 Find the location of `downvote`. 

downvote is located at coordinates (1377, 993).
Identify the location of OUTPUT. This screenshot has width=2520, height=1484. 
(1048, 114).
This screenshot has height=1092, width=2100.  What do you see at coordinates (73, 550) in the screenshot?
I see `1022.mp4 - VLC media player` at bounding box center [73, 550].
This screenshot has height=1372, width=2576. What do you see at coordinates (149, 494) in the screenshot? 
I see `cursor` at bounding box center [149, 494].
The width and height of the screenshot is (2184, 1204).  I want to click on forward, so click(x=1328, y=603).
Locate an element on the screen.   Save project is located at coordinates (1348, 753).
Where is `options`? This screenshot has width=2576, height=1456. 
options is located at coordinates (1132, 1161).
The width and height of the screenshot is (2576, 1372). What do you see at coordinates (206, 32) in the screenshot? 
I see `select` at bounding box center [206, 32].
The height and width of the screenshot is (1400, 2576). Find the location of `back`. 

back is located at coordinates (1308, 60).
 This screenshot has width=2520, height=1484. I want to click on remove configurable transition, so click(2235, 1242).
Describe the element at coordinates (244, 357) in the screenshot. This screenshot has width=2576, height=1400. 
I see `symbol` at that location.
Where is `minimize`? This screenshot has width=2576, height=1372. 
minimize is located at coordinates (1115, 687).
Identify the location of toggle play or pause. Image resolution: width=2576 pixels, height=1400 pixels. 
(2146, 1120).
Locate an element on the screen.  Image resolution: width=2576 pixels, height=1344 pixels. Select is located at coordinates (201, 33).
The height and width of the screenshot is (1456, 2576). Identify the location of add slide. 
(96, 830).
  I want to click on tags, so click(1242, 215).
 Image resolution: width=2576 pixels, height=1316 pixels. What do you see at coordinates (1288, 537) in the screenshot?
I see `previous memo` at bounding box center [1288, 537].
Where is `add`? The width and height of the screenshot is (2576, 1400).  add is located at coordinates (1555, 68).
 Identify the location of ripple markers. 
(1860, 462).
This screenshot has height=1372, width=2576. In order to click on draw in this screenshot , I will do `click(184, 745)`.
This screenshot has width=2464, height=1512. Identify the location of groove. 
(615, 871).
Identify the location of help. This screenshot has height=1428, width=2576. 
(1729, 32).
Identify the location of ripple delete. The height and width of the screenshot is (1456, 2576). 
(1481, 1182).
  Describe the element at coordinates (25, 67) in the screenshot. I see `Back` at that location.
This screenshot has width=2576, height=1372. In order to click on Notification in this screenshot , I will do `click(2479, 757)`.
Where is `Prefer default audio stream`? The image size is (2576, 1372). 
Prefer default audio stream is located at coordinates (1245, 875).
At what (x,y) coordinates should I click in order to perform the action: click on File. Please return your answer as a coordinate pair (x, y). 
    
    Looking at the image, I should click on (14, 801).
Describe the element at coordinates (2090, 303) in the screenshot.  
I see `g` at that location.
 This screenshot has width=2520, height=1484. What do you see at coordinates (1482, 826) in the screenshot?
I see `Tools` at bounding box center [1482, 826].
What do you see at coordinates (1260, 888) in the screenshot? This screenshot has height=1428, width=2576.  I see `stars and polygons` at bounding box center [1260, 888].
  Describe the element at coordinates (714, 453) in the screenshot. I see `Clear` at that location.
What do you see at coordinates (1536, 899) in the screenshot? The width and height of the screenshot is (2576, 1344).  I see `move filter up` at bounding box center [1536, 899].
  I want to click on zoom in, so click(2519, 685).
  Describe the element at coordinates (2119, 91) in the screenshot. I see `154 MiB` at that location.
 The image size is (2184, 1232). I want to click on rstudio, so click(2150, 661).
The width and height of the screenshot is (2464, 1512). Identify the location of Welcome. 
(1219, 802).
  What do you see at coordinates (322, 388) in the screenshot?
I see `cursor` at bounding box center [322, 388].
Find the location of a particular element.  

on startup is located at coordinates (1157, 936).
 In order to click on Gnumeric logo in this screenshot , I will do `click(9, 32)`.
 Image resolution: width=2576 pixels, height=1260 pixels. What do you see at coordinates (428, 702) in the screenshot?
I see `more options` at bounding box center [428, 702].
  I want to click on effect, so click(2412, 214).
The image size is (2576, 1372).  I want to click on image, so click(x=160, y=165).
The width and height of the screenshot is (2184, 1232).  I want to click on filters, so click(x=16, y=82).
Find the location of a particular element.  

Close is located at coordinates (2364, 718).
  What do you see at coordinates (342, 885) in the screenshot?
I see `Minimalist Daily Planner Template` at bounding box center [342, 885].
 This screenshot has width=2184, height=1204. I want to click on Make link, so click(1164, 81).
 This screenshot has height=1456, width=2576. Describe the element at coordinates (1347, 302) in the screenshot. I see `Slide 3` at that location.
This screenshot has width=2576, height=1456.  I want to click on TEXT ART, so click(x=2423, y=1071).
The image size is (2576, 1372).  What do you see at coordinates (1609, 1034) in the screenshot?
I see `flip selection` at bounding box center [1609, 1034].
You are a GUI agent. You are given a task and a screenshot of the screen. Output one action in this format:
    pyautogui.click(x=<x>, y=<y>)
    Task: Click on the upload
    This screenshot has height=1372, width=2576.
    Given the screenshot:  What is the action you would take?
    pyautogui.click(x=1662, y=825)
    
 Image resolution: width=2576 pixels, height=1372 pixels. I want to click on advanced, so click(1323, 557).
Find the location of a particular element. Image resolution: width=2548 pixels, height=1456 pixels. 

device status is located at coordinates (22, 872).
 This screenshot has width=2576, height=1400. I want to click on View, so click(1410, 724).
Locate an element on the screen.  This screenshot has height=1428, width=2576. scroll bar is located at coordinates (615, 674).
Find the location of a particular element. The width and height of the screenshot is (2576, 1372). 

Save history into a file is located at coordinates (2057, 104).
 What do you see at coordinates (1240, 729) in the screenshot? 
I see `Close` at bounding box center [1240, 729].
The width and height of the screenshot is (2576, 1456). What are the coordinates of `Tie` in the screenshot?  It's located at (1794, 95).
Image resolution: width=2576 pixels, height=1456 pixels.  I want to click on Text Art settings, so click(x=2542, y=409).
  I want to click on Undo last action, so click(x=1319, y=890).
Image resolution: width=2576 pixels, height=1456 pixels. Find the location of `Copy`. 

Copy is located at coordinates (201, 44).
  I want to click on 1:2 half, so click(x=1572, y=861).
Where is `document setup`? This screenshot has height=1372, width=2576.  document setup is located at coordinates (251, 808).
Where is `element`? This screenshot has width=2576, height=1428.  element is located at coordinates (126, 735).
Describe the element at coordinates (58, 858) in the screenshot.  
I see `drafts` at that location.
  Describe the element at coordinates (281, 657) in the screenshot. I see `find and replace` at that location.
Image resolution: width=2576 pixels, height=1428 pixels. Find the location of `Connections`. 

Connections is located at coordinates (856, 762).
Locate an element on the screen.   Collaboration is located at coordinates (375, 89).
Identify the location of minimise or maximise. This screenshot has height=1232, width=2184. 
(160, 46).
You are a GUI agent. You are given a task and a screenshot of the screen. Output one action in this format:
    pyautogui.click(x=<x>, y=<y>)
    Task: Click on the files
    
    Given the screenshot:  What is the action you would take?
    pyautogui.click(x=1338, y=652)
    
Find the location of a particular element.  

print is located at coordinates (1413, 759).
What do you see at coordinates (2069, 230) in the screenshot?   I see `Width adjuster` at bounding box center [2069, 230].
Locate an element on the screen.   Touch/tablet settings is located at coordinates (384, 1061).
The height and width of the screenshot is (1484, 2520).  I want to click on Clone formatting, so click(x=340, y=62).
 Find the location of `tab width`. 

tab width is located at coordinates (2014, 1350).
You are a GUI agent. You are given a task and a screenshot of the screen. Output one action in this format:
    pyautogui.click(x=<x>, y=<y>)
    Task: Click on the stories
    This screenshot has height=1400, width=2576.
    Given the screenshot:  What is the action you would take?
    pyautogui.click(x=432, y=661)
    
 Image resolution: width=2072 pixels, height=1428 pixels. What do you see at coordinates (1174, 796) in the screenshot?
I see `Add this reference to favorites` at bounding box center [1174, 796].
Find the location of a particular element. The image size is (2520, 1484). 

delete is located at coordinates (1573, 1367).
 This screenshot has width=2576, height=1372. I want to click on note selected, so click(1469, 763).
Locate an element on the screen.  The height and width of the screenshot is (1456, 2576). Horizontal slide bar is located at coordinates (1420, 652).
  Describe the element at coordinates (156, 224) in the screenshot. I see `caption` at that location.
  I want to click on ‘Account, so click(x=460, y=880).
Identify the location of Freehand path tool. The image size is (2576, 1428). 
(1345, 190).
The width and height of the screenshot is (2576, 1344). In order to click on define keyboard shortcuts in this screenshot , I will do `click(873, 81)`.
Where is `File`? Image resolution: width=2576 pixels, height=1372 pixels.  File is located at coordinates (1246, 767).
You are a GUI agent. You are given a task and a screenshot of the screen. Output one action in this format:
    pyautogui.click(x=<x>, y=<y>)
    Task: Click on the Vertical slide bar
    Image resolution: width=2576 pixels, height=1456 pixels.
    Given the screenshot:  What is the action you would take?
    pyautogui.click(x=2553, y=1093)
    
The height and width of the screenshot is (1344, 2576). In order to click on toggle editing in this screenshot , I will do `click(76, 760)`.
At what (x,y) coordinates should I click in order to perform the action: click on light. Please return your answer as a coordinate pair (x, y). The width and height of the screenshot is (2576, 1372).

§ **PROBLEM DESCRIPTION**
Copy the listing word for word, from its first line up to and including the line that contains "(2146, 1120).".

§ **TASK RESULT**
 Find the location of `downvote`. 

downvote is located at coordinates (1377, 993).
Identify the location of OUTPUT. This screenshot has width=2520, height=1484. 
(1048, 114).
This screenshot has height=1092, width=2100.  What do you see at coordinates (73, 550) in the screenshot?
I see `1022.mp4 - VLC media player` at bounding box center [73, 550].
This screenshot has height=1372, width=2576. What do you see at coordinates (149, 494) in the screenshot? 
I see `cursor` at bounding box center [149, 494].
The width and height of the screenshot is (2184, 1204).  I want to click on forward, so click(x=1328, y=603).
Locate an element on the screen.   Save project is located at coordinates (1348, 753).
Where is `options`? This screenshot has width=2576, height=1456. 
options is located at coordinates (1132, 1161).
The width and height of the screenshot is (2576, 1372). What do you see at coordinates (206, 32) in the screenshot? 
I see `select` at bounding box center [206, 32].
The height and width of the screenshot is (1400, 2576). Find the location of `back`. 

back is located at coordinates (1308, 60).
 This screenshot has width=2520, height=1484. I want to click on remove configurable transition, so click(2235, 1242).
Describe the element at coordinates (244, 357) in the screenshot. This screenshot has width=2576, height=1400. 
I see `symbol` at that location.
Where is `minimize`? This screenshot has width=2576, height=1372. 
minimize is located at coordinates (1115, 687).
Identify the location of toggle play or pause. Image resolution: width=2576 pixels, height=1400 pixels. 
(2146, 1120).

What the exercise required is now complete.